WYBRANY TEKST |
....................
Marcin Siedlarz: Mińsk atakuje Zachód

Grupa cyberszpiegów UNC1151 jest powiązana z rządem Białorusi i prawdopodobnie białoruską armią – mówi Marcin Siedlarz z Mandiant Advanced Practices, były szef CERT i były funkcjonariusz ABW.

Aktualizacja: 17.11.2021 17:38 Publikacja: 16.11.2021 18:41

Celem ataku był m.in. szef KPRM Michał Dworczyk

Celem ataku był m.in. szef KPRM Michał Dworczyk

Foto: PAP/Piotr Nowak

Raport Mandiant Threat Intelligence, która od czterech lat rozpracowuje grupę UNC1151, przynosi zaskakujące informacje. Grupa, która współpracuje z odrębną na tym etapie akcją Ghostwriter, ma być powiązana z rządem Białorusi. Ocenę tę opieracie „na wskaźnikach technicznych i geopolitycznych". Nasze służby po ataku na skrzynkę ministra Dworczyka i wcześniej posłów PiS twierdziły, że „ghostwriterami" są osoby powiązane ze służbami specjalnymi Rosji.

Polskie służby prawdopodobnie posłużyły się wtedy naszym wcześniejszym raportem i ustaleniami. Ja ze swojej perspektywy mogę powiedzieć, że to była nadinterpretacja. W analizie informacji wywiadowczych wskazuje się stopień pewności danej atrybucji. My również używamy takiej nomenklatury, i pisząc zarówno o grupie Ghostwriter, jak i o UNC1151, zastanawialiśmy się, czy stoją za tym Rosjanie. W poprzednich raportach nie twierdziliśmy, że to jest na pewno Rosja. Dobrze, że udało nam się dotrzeć do dodatkowych informacji, które bez wątpliwości pozwalają nam użyć określenia, że mamy obecnie wysoką pewność, że za tą grupą stoi Białoruś, podobnie jak za akcją Ghostwriter, bo to nie jest tożsame. Traktujemy je jako osobne grupy powiązane ze sobą, powołane do innych zadań. Naszym zdaniem UNC1151 odpowiada za techniczne wsparcie i kampanie phishingowe, wysyłanie złośliwego oprogramowania, a Ghostwriter za merytoryczną stronę dotyczącą operacji informacyjnej.

Może wynika to z tego, że wojskowe służby białoruskie nie są samodzielne – są przedłużeniem rosyjskich służb wojskowych GRU.

Nie możemy wykluczyć rosyjskiego wkładu w UNC1151 lub Ghostwriter, ale dziś na to twardych dowodów nie mamy.

Czytaj więcej

Białoruskie służby stoją za kampanią „Ghostwriter”?

Jak udało się pozyskać dowody techniczne?
....................
ZAPISANE WPISY |
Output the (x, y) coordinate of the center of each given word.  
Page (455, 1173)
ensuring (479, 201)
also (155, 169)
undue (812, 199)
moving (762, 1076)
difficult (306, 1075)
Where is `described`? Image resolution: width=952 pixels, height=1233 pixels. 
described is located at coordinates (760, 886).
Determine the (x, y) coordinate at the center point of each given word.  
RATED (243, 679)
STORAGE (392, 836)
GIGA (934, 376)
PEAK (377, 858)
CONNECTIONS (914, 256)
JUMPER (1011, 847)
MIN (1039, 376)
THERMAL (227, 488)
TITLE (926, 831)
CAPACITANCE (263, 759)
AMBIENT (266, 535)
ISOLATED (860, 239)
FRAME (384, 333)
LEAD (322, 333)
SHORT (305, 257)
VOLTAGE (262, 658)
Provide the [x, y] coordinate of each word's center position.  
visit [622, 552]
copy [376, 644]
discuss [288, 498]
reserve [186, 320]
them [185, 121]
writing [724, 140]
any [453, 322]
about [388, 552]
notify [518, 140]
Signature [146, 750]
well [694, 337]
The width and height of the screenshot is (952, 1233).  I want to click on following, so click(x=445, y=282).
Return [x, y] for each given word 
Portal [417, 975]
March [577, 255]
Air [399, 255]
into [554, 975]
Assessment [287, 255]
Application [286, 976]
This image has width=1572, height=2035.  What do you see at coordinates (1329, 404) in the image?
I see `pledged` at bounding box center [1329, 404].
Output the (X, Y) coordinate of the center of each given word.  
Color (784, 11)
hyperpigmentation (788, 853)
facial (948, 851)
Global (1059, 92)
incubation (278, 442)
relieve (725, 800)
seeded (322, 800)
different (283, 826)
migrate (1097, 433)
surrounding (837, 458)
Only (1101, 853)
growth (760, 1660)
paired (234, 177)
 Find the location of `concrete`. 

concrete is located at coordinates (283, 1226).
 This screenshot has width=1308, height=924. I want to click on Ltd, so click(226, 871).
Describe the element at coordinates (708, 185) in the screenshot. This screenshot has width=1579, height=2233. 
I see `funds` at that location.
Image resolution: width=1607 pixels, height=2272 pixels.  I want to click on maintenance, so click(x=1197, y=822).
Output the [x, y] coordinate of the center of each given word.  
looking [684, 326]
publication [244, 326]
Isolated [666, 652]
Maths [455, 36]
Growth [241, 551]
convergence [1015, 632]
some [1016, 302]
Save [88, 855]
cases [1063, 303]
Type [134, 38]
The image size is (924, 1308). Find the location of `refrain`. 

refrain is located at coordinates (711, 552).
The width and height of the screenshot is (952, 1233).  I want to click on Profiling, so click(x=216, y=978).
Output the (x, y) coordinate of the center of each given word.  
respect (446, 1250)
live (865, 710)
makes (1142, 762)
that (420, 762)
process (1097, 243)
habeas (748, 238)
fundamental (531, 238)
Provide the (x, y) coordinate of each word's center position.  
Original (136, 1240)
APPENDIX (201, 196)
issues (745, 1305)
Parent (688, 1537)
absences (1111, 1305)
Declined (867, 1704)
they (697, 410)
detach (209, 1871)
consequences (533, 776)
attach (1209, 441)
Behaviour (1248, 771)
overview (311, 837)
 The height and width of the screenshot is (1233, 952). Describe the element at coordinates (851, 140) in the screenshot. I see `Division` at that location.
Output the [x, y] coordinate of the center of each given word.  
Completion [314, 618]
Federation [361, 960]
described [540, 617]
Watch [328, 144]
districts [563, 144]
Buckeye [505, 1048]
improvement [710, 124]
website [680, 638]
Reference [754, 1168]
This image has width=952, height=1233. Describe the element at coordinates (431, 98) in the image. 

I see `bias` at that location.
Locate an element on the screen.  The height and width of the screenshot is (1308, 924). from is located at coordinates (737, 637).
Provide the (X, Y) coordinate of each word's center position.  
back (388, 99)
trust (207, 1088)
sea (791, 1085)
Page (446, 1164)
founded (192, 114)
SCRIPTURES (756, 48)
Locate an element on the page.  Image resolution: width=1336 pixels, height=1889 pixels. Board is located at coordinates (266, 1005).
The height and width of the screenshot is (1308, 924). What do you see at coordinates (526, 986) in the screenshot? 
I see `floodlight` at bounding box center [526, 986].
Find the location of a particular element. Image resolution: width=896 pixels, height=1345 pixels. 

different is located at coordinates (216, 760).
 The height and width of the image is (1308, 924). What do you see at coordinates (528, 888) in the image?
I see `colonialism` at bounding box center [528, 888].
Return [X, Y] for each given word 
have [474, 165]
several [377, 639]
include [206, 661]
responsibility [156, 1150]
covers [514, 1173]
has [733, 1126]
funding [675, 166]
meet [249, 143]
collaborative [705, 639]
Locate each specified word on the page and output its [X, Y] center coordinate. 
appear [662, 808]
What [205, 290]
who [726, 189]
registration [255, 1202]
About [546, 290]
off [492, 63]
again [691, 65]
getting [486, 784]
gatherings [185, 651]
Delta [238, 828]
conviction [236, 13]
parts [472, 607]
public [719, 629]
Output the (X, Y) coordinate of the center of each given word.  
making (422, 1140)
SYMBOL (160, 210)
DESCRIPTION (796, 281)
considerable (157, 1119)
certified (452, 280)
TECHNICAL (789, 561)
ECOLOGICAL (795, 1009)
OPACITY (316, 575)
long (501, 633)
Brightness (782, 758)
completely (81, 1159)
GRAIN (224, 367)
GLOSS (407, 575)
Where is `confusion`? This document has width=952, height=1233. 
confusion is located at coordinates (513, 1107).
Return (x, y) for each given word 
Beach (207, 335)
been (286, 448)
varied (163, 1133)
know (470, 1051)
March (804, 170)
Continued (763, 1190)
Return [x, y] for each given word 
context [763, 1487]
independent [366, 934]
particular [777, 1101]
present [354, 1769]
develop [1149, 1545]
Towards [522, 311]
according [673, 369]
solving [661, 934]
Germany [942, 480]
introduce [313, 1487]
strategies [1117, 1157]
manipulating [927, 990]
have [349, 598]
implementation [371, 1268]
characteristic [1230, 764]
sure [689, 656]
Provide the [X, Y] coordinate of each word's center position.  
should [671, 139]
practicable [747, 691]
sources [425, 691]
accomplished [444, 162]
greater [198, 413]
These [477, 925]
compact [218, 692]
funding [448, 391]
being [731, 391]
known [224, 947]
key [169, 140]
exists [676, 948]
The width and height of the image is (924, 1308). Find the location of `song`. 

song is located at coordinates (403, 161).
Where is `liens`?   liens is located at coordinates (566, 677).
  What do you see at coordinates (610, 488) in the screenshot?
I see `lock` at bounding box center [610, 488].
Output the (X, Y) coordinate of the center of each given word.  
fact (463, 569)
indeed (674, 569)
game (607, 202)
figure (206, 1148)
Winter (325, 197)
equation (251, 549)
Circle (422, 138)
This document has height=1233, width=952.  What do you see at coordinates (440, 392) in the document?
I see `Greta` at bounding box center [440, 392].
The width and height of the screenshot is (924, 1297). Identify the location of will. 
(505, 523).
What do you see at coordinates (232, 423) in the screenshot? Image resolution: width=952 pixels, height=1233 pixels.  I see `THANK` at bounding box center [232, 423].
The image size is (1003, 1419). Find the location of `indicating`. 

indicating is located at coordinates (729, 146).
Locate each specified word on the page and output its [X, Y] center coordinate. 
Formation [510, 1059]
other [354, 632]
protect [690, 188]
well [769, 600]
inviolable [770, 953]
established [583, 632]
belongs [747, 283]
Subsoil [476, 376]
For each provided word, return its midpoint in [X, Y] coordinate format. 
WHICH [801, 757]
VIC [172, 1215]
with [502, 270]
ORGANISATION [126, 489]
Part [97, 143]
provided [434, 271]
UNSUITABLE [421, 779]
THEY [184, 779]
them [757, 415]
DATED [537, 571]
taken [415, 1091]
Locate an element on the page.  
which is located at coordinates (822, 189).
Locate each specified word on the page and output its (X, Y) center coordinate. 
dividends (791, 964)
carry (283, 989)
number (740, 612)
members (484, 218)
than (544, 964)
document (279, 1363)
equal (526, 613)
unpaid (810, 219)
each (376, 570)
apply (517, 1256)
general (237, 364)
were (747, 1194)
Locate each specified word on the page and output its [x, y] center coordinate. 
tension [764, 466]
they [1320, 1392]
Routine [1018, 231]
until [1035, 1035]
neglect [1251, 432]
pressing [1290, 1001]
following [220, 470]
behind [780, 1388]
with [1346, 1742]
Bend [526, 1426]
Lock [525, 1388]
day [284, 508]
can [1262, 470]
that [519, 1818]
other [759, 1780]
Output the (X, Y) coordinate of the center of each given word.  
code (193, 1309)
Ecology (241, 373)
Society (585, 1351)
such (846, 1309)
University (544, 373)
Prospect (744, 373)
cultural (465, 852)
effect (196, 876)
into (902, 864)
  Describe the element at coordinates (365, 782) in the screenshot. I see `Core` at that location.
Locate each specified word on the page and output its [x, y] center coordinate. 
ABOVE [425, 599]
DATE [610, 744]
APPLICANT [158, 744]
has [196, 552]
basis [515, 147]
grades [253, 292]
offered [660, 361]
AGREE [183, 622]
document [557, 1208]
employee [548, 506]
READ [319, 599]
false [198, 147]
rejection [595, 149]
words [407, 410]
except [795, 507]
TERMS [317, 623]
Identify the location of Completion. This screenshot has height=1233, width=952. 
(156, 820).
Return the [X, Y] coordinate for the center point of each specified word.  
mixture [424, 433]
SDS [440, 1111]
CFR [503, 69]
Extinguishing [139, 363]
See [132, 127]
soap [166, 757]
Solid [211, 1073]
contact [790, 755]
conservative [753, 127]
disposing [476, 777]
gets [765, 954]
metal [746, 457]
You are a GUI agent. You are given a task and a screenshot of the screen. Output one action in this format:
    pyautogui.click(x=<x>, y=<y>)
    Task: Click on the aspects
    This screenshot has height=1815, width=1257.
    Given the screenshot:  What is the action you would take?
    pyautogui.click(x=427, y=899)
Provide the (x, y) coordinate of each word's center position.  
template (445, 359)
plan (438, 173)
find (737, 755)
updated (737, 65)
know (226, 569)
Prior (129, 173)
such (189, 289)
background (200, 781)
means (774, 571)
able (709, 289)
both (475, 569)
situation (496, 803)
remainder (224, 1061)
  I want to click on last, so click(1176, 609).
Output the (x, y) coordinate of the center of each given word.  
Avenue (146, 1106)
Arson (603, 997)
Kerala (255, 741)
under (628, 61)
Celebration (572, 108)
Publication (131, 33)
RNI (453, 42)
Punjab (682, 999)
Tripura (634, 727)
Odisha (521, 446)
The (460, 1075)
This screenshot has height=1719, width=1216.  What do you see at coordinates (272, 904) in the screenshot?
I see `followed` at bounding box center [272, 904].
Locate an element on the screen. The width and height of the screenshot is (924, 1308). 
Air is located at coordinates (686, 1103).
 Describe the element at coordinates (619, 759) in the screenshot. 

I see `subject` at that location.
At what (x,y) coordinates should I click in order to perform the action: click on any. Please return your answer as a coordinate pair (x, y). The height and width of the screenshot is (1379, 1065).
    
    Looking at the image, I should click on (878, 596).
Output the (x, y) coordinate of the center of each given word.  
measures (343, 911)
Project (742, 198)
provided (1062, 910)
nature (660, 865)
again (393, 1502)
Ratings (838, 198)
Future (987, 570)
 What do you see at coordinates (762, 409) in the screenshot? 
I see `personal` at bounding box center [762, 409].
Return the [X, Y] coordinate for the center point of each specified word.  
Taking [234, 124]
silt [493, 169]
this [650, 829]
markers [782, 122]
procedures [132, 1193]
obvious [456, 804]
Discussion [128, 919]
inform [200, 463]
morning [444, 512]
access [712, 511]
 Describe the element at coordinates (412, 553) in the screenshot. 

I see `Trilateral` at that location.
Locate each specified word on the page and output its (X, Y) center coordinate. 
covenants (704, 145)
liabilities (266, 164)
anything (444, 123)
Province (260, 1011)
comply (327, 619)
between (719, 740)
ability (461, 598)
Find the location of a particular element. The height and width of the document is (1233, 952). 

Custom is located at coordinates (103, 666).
....................
ZADANIA DO WYKONANIA |
1. Przytocz fragment wywiadu o grupie UNC1151 od słów „Raport Mandiant Threat” do słów „służbami specjalnymi Rosji.”, łącznie z nimi.
2. Dopisz dalszy ciąg wywiadu o grupie UNC1151, zaczynając po jego ostatnim zdaniu.
Wpisy pochodzą z innego źródła niż wywiad o grupie UNC1151.

ODPOWIEDZI DO ZADAŃ |
1.
Raport Mandiant Threat Intelligence, która od czterech lat rozpracowuje grupę UNC1151, przynosi zaskakujące informacje. Grupa, która współpracuje z odrębną na tym etapie akcją Ghostwriter, ma być powiązana z rządem Białorusi. Ocenę tę opieracie „na wskaźnikach technicznych i geopolitycznych". Nasze służby po ataku na skrzynkę ministra Dworczyka i wcześniej posłów PiS twierdziły, że „ghostwriterami" są osoby powiązane ze służbami specjalnymi Rosji.

2.
Nie jestem upoważniony, by ujawnić szczegóły. Są to informacje o charakterze technicznym i pochodzą z kilku źródeł, czyli nie jest to jedno źródło, które wskazuje nam na lokalizację Mińska i Białorusi. To informacje od kilku partnerów, z którymi Mandiant współpracuje podczas prowadzenia tego typu dochodzeń, i są to źródła dość wrażliwe, dlatego nie będę mógł zdradzić, skąd one pochodzą. Zapewniam jednak, że są to dowody, które jednoznacznie wskazują na osoby znajdujące się w Mińsku. Mogę zdradzić, że w przypadku jednej z tych osób za pomocą prostych narzędzi, takich Open Source Intelligence, udało się potwierdzić, że prawdopodobnie pracuje dla armii białoruskiej.

Nie wiemy, czy jest to służba wywiadu wojskowego czy jednostka wojskowa – tutaj nie mam potwierdzenia ostatecznego. Jedną z tych osób udało się powiązać z armią białoruską z lokalizacją w Mińsku.

Są też dowody pośrednie, które wskazujecie w raporcie.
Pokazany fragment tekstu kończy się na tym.